[Material to process — start]

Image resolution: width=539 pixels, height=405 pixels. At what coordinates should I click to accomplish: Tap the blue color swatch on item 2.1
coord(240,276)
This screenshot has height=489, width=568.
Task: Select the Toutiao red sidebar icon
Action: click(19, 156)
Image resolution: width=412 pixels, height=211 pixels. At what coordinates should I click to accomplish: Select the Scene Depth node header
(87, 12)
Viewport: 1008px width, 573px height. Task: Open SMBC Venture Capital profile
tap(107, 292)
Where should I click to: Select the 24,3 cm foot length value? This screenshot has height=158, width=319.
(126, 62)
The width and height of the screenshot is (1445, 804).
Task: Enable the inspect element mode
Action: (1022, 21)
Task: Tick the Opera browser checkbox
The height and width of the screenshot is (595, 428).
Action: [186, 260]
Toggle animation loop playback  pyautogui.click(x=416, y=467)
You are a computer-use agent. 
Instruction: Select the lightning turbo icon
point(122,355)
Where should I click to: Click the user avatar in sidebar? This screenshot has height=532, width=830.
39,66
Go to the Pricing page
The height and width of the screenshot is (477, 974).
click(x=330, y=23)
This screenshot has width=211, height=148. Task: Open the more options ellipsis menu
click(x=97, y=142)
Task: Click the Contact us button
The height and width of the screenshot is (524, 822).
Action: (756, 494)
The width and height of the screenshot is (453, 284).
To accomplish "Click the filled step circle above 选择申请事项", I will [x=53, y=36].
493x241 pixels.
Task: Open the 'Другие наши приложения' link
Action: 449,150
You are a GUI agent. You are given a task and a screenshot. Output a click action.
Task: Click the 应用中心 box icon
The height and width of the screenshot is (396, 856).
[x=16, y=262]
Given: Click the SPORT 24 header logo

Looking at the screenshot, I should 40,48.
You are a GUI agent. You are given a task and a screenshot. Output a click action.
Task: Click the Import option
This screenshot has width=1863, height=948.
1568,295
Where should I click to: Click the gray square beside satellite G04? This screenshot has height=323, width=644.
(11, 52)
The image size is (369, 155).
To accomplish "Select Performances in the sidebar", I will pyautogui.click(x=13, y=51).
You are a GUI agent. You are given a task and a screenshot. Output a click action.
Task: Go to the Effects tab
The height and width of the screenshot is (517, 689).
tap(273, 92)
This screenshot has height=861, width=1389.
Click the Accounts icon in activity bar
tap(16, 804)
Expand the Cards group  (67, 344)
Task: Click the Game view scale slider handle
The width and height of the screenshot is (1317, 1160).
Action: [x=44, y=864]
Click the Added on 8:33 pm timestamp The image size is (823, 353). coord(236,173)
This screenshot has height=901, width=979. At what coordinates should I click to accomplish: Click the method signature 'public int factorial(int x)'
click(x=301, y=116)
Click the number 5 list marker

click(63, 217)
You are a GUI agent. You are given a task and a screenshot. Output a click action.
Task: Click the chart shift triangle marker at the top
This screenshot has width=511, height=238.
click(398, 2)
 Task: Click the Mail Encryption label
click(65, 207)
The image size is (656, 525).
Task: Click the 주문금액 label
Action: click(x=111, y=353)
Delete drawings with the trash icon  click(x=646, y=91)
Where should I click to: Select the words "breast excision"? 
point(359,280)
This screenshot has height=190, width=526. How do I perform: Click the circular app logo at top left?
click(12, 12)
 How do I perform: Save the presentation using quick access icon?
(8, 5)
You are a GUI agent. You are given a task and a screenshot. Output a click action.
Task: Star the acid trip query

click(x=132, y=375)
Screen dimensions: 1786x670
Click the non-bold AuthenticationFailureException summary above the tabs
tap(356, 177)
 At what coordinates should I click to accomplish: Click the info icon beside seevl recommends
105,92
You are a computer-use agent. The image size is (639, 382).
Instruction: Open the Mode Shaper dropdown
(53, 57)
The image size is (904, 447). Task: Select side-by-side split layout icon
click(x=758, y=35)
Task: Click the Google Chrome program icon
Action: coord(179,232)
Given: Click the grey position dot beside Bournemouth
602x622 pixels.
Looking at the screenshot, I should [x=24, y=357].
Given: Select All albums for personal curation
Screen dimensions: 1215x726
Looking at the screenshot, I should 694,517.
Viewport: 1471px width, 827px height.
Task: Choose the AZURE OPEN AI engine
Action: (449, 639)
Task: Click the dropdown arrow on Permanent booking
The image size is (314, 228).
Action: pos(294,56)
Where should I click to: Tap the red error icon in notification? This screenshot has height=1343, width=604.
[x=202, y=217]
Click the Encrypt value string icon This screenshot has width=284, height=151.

[Material to process — finish]

Each entry above is to be repeated exactly as it appears.

• Task result
Image resolution: width=539 pixels, height=405 pixels. At what coordinates should I click to accomplish: Tap the blue color swatch on item 2.1
coord(240,276)
This screenshot has height=489, width=568.
Task: Select the Toutiao red sidebar icon
Action: click(19, 156)
Image resolution: width=412 pixels, height=211 pixels. At what coordinates should I click to accomplish: Select the Scene Depth node header
(87, 12)
Viewport: 1008px width, 573px height. Task: Open SMBC Venture Capital profile
tap(107, 292)
Where should I click to: Select the 24,3 cm foot length value? This screenshot has height=158, width=319.
(126, 62)
The width and height of the screenshot is (1445, 804).
Task: Enable the inspect element mode
Action: (1022, 21)
Task: Tick the Opera browser checkbox
The height and width of the screenshot is (595, 428).
Action: [186, 260]
Toggle animation loop playback  pyautogui.click(x=416, y=467)
You are a computer-use agent. 
Instruction: Select the lightning turbo icon
point(122,355)
Where should I click to: Click the user avatar in sidebar? This screenshot has height=532, width=830.
39,66
Go to the Pricing page
The height and width of the screenshot is (477, 974).
click(x=330, y=23)
This screenshot has width=211, height=148. Task: Open the more options ellipsis menu
click(x=97, y=142)
Task: Click the Contact us button
The height and width of the screenshot is (524, 822).
Action: (756, 494)
The width and height of the screenshot is (453, 284).
To accomplish "Click the filled step circle above 选择申请事项", I will [x=53, y=36].
493x241 pixels.
Task: Open the 'Другие наши приложения' link
Action: 449,150
You are a GUI agent. You are given a task and a screenshot. Output a click action.
Task: Click the 应用中心 box icon
The height and width of the screenshot is (396, 856).
[x=16, y=262]
Given: Click the SPORT 24 header logo

Looking at the screenshot, I should 40,48.
You are a GUI agent. You are given a task and a screenshot. Output a click action.
Task: Click the Import option
This screenshot has width=1863, height=948.
1568,295
Where should I click to: Click the gray square beside satellite G04? This screenshot has height=323, width=644.
(11, 52)
The image size is (369, 155).
To accomplish "Select Performances in the sidebar", I will pyautogui.click(x=13, y=51).
You are a GUI agent. You are given a task and a screenshot. Output a click action.
Task: Go to the Effects tab
The height and width of the screenshot is (517, 689).
tap(273, 92)
This screenshot has height=861, width=1389.
Click the Accounts icon in activity bar
tap(16, 804)
Expand the Cards group  (67, 344)
Task: Click the Game view scale slider handle
The width and height of the screenshot is (1317, 1160).
Action: [x=44, y=864]
Click the Added on 8:33 pm timestamp The image size is (823, 353). coord(236,173)
This screenshot has height=901, width=979. At what coordinates should I click to accomplish: Click the method signature 'public int factorial(int x)'
click(x=301, y=116)
Click the number 5 list marker

click(63, 217)
You are a GUI agent. You are given a task and a screenshot. Output a click action.
Task: Click the chart shift triangle marker at the top
This screenshot has width=511, height=238.
click(398, 2)
 Task: Click the Mail Encryption label
click(65, 207)
The image size is (656, 525).
Task: Click the 주문금액 label
Action: click(x=111, y=353)
Delete drawings with the trash icon  click(x=646, y=91)
Where should I click to: Select the words "breast excision"? 
point(359,280)
This screenshot has height=190, width=526. How do I perform: Click the circular app logo at top left?
click(12, 12)
 How do I perform: Save the presentation using quick access icon?
(8, 5)
You are a GUI agent. You are given a task and a screenshot. Output a click action.
Task: Star the acid trip query

click(x=132, y=375)
Screen dimensions: 1786x670
Click the non-bold AuthenticationFailureException summary above the tabs
tap(356, 177)
 At what coordinates should I click to accomplish: Click the info icon beside seevl recommends
105,92
You are a computer-use agent. The image size is (639, 382).
Instruction: Open the Mode Shaper dropdown
(53, 57)
The image size is (904, 447). Task: Select side-by-side split layout icon
click(x=758, y=35)
Task: Click the Google Chrome program icon
Action: coord(179,232)
Given: Click the grey position dot beside Bournemouth
602x622 pixels.
Looking at the screenshot, I should [x=24, y=357].
Given: Select All albums for personal curation
Screen dimensions: 1215x726
Looking at the screenshot, I should 694,517.
Viewport: 1471px width, 827px height.
Task: Choose the AZURE OPEN AI engine
Action: (449, 639)
Task: Click the dropdown arrow on Permanent booking
The image size is (314, 228).
Action: pos(294,56)
Where should I click to: Tap the red error icon in notification? This screenshot has height=1343, width=604.
[x=202, y=217]
Click the Encrypt value string icon This screenshot has width=284, height=151.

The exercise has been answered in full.